> [Problem statement]: Where a line contains the word "checkbox", copy that line from the records below.

> [Material shown]:
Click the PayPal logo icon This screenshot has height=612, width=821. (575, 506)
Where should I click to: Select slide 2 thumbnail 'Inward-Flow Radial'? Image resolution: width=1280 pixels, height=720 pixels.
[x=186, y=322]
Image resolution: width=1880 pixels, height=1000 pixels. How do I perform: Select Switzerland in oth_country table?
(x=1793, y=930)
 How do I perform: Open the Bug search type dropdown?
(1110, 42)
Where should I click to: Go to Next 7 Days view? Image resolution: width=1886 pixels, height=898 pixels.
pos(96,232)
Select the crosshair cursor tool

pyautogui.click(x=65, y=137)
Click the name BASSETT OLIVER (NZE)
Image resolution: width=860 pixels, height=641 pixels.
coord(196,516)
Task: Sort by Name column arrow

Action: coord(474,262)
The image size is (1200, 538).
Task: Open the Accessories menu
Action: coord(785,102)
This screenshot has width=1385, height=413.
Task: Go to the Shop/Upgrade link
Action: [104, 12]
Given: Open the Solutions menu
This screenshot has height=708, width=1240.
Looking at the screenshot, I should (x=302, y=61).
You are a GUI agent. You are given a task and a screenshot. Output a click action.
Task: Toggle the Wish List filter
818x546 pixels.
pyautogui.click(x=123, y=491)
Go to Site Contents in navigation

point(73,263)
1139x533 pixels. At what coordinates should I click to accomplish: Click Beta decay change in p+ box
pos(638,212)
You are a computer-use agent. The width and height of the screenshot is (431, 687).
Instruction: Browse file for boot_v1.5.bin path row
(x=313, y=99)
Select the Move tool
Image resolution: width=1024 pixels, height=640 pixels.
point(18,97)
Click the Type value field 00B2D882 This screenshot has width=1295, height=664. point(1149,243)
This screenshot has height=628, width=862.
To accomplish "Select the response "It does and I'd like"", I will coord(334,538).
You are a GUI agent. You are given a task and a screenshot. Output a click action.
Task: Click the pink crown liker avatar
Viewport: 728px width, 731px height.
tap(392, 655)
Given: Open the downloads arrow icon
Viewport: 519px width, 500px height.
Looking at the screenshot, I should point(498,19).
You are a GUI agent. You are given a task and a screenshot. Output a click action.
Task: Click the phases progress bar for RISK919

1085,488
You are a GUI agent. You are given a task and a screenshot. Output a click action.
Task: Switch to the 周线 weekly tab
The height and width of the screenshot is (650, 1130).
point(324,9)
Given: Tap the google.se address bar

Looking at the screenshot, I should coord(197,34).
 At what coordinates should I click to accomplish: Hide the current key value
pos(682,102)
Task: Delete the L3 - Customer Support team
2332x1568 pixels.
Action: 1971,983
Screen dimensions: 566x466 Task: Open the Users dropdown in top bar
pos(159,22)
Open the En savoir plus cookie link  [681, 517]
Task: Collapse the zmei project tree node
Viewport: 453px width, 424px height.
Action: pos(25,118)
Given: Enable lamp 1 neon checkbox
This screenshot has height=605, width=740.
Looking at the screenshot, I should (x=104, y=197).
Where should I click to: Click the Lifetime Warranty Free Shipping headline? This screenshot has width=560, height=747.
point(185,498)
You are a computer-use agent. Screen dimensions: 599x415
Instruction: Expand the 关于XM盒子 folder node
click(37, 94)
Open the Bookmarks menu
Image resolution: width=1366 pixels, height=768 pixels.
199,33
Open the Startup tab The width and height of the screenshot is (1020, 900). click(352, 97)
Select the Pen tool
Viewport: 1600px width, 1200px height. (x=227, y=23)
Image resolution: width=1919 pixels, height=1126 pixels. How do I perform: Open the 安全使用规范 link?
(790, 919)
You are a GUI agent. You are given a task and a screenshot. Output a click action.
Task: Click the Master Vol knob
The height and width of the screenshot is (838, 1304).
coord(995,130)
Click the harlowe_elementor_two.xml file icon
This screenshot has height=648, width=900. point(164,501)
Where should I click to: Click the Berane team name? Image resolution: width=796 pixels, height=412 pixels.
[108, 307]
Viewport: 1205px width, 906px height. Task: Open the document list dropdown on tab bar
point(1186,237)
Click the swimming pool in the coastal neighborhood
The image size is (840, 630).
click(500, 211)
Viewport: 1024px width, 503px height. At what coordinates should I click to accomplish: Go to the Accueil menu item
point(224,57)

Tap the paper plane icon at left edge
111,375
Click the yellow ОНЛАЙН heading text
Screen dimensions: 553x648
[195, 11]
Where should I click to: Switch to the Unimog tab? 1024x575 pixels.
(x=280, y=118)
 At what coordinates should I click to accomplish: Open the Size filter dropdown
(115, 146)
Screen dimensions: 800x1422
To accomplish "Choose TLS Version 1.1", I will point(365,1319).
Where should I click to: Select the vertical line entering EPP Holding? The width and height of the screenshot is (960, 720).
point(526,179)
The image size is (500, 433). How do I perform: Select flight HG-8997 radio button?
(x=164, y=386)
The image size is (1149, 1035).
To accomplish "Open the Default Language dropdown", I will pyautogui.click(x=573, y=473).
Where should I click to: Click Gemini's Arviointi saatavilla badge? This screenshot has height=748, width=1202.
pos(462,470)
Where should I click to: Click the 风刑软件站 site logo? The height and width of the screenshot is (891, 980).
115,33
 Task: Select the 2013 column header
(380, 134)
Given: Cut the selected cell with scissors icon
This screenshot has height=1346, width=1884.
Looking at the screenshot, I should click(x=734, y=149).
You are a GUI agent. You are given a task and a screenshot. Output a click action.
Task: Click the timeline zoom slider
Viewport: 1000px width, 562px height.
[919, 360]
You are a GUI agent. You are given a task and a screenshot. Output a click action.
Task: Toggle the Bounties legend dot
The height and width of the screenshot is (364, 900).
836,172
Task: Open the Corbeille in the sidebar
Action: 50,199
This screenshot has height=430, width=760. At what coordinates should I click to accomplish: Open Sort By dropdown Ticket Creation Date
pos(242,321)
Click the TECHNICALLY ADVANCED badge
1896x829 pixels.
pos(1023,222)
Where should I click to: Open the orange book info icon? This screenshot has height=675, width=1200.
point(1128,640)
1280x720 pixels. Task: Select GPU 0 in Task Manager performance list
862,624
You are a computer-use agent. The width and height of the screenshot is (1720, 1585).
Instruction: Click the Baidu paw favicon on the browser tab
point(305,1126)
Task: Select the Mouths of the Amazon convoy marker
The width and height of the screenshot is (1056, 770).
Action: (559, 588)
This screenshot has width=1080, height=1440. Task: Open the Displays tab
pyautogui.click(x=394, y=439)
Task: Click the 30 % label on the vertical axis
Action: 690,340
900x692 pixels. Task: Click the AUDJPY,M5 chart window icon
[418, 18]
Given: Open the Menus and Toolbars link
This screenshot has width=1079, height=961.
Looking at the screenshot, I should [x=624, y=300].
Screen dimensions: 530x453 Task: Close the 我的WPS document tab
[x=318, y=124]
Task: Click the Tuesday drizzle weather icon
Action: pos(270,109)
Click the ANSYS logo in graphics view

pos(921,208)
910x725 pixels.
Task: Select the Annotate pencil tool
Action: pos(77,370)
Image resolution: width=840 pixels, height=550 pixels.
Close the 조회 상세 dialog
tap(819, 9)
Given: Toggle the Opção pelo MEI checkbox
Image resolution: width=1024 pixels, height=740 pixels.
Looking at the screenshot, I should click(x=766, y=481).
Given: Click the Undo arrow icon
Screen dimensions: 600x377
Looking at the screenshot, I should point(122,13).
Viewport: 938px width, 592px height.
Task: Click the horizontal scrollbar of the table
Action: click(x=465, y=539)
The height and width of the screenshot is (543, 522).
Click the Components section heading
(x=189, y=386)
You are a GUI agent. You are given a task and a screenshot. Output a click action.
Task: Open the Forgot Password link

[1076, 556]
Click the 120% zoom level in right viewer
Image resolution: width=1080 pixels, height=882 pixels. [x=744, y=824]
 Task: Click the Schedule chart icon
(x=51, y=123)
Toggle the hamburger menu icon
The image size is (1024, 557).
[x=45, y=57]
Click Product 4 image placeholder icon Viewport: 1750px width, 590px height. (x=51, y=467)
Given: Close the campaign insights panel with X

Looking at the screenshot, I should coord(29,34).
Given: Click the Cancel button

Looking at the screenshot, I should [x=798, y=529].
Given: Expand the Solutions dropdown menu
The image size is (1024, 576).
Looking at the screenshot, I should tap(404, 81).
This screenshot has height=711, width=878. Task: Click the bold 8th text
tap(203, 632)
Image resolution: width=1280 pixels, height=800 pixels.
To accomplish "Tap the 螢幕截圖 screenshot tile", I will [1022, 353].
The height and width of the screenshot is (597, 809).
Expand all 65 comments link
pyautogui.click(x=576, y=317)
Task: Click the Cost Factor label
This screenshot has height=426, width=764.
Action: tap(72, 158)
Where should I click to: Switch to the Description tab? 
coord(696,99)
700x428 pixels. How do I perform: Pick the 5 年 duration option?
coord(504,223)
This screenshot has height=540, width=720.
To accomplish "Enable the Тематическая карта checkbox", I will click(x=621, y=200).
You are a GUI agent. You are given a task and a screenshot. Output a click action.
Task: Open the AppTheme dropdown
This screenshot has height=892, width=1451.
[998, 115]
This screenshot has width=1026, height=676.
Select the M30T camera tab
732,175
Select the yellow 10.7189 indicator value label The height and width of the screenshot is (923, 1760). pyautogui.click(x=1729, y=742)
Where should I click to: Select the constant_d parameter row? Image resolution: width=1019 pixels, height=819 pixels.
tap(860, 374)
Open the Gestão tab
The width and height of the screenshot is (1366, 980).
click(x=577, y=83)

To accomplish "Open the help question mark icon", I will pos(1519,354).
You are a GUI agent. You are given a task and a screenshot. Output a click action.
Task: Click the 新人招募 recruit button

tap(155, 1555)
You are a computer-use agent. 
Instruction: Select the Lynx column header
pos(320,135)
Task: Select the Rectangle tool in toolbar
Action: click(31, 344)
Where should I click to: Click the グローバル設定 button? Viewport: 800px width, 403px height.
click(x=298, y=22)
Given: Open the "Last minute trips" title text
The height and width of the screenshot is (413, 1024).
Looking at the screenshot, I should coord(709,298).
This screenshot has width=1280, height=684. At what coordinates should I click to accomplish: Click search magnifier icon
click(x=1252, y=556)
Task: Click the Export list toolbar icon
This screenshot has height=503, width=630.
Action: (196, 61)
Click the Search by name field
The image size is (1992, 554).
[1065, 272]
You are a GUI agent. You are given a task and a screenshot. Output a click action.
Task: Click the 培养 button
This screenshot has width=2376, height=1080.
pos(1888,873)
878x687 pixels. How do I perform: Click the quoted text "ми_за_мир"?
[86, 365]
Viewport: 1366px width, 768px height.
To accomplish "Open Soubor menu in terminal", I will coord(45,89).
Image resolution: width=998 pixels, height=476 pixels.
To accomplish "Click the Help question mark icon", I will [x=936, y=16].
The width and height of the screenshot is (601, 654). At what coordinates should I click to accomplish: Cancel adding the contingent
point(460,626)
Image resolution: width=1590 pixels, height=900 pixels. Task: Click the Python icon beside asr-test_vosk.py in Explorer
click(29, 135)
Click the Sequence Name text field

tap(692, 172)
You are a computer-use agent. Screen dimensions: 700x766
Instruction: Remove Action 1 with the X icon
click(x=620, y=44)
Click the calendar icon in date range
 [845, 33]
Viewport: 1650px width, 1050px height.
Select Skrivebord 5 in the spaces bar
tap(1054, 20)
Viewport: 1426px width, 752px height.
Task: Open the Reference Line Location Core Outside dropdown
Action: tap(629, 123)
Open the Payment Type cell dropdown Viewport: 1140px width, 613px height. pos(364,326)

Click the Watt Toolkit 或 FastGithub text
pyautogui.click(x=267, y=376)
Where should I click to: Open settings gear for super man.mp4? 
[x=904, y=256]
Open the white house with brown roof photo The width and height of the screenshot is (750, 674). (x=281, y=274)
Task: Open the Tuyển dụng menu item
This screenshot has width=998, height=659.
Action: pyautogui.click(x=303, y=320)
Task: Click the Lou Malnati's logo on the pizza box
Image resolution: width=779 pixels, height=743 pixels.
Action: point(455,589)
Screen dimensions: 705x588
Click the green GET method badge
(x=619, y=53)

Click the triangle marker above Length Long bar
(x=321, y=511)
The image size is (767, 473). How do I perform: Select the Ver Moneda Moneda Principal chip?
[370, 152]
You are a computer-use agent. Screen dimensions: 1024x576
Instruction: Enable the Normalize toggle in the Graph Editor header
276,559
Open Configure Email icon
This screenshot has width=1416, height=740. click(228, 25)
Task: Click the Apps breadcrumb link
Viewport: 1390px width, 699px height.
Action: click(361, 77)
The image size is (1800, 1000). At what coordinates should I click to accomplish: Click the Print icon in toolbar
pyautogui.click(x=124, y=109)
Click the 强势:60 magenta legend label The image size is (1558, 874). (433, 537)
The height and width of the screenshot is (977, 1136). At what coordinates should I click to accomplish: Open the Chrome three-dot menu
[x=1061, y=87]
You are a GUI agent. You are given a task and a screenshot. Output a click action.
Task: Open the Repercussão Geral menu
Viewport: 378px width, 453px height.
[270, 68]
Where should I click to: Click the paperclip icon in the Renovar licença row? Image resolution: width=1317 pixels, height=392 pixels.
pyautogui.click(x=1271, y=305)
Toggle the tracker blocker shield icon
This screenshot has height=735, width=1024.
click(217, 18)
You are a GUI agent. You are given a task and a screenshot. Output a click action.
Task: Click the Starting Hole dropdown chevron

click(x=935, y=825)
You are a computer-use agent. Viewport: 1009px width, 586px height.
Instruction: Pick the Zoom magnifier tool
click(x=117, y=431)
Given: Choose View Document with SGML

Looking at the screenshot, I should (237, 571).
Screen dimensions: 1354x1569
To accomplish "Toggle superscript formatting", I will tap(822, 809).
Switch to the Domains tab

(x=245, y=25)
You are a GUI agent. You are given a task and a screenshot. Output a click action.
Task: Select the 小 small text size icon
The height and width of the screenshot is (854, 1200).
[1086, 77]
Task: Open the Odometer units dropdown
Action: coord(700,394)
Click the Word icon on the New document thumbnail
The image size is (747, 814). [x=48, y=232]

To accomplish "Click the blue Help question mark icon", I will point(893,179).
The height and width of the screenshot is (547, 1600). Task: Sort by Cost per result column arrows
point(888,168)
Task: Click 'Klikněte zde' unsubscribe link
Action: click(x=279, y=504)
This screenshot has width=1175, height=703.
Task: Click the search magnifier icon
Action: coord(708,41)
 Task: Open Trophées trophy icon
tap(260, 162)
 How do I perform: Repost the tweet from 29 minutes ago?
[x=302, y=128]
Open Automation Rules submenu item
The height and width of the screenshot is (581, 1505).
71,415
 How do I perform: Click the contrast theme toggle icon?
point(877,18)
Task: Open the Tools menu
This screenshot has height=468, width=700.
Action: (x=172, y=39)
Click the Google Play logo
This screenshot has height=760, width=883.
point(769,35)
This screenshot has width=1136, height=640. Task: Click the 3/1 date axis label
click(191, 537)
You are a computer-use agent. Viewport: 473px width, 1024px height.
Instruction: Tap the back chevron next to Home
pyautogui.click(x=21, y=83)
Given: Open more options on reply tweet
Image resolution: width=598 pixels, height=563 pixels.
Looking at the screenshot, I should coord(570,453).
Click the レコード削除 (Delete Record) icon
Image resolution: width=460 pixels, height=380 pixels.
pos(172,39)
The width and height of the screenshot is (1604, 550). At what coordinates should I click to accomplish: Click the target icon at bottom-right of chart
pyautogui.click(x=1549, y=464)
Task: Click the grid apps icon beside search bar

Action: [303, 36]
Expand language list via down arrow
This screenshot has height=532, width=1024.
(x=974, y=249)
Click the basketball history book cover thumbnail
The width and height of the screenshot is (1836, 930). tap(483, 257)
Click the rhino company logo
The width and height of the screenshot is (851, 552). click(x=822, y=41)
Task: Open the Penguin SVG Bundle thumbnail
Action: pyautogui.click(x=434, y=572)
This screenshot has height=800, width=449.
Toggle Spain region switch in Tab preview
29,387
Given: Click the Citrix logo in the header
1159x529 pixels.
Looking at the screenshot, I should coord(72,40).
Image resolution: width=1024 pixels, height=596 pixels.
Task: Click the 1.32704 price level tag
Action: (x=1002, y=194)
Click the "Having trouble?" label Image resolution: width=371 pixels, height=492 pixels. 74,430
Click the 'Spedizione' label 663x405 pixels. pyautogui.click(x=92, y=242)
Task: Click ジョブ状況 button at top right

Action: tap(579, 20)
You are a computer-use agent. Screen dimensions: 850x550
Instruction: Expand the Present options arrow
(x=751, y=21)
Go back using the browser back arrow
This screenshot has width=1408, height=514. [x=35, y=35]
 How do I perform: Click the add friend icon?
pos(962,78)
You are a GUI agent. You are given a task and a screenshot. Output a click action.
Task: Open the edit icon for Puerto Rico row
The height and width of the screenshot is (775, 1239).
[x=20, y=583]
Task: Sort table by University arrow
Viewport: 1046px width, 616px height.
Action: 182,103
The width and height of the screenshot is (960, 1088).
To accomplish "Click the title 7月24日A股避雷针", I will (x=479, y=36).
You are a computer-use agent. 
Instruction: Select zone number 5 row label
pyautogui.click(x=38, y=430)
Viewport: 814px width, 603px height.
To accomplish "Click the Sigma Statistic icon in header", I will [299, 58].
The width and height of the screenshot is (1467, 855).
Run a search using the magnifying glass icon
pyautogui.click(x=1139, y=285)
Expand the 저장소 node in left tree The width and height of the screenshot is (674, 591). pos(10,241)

> [Response box]:
Given: Enable lamp 1 neon checkbox
Given: Toggle the Opção pelo MEI checkbox
To accomplish "Enable the Тематическая карта checkbox", I will click(x=621, y=200).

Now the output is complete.